(READING PASSAGE):

************

If a participant's employment terminates before the employer contribution becomes fully vested, the unvested portion of his or her account is forfeited. Forfeitures may be used when authorized by the Company to reduce the Company's matching contributions. As of December 31, 2009 and 2008 forfeited non-vested accounts available to reduce employer contributions were $9,130 and $31,755, respectively. These amounts were used to reduce the employer contribution receivable at December 31, 2009 and 2008, respectively.
 
Payments of Benefits
 
The participant's vested benefits, including his or her allocation of Plan earnings, may be paid to the participant upon resignation, discharge, death or disability. The Plan permits a withdrawal of pre-tax contributions (not including investment earnings), rollover contributions, and the vested portion of amounts attributable to the employer matching contribution to the extent approved by the Plan's administrative committee because of a qualified financial hardship. Terminated participants may keep their vested balance in the Plan subject to a minimum $1,000 threshold. Vested balances of $1,000 or less are distributed to the participant as a lump sum distribution. The Trustee distributes all such amounts.

************

(DATA PROVIDED):
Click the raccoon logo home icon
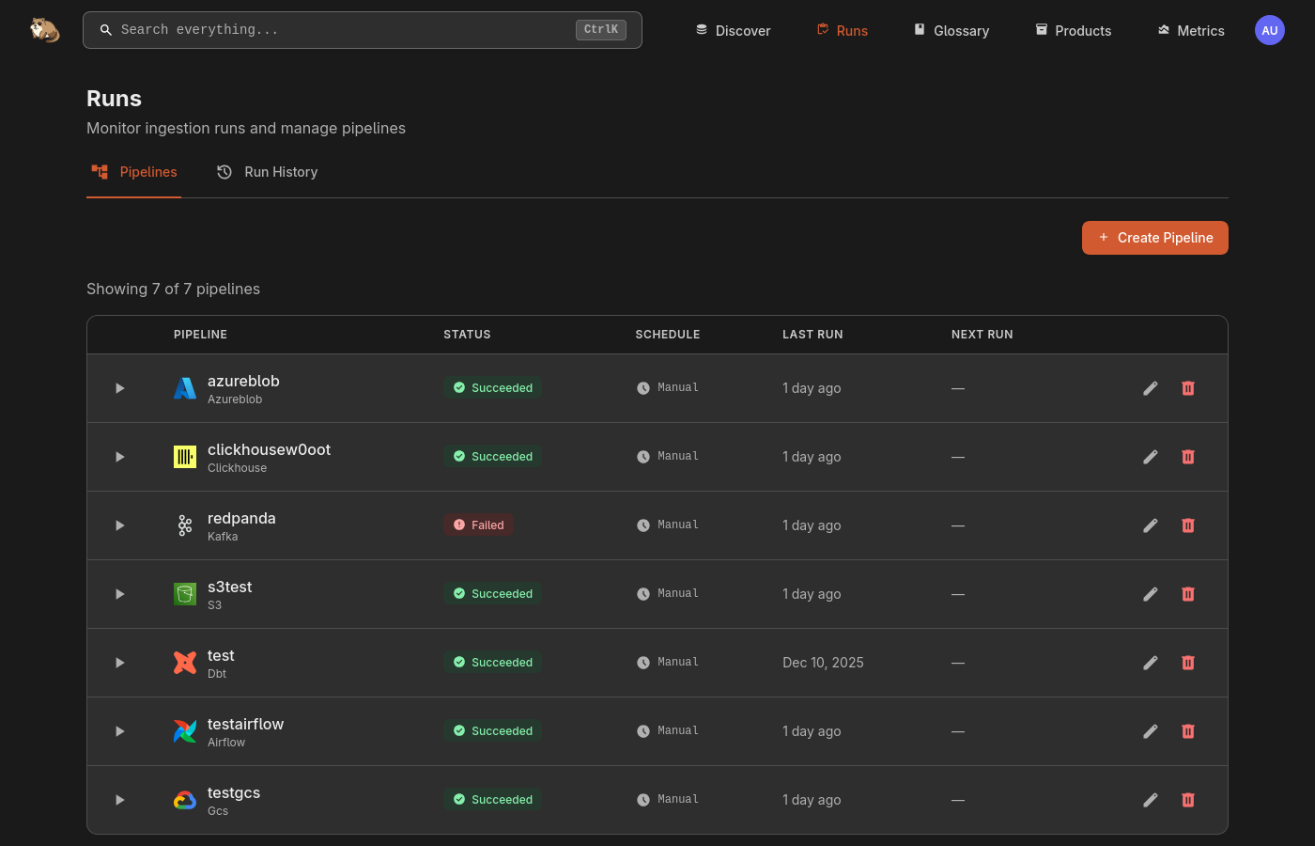 coord(44,30)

************

(PROBLEM STATEMENT):
For each statement, answer yes or no depending on whether it agrees with the plan excerpt, and quote the words from the plan excerpt that decide it. (a) A terminated participant with a vested balance of $1,000 or less receives it as a lump sum. (b) A hardship withdrawal of pre-tax contributions can include the investment earnings on them. (c) Forfeited non-vested accounts available to reduce employer contributions totaled $31,755 as of December 31, 2009. The data is separate material and has no connection to the plan excerpt.

(EXERCISE RESULT):
(a) Yes: "Vested balances of $1,000 or less are distributed to the participant as a lump sum distribution."
(b) No: "a withdrawal of pre-tax contributions (not including investment earnings)"
(c) No: "As of December 31, 2009 and 2008 forfeited non-vested accounts available to reduce employer contributions were $9,130 and $31,755, respectively."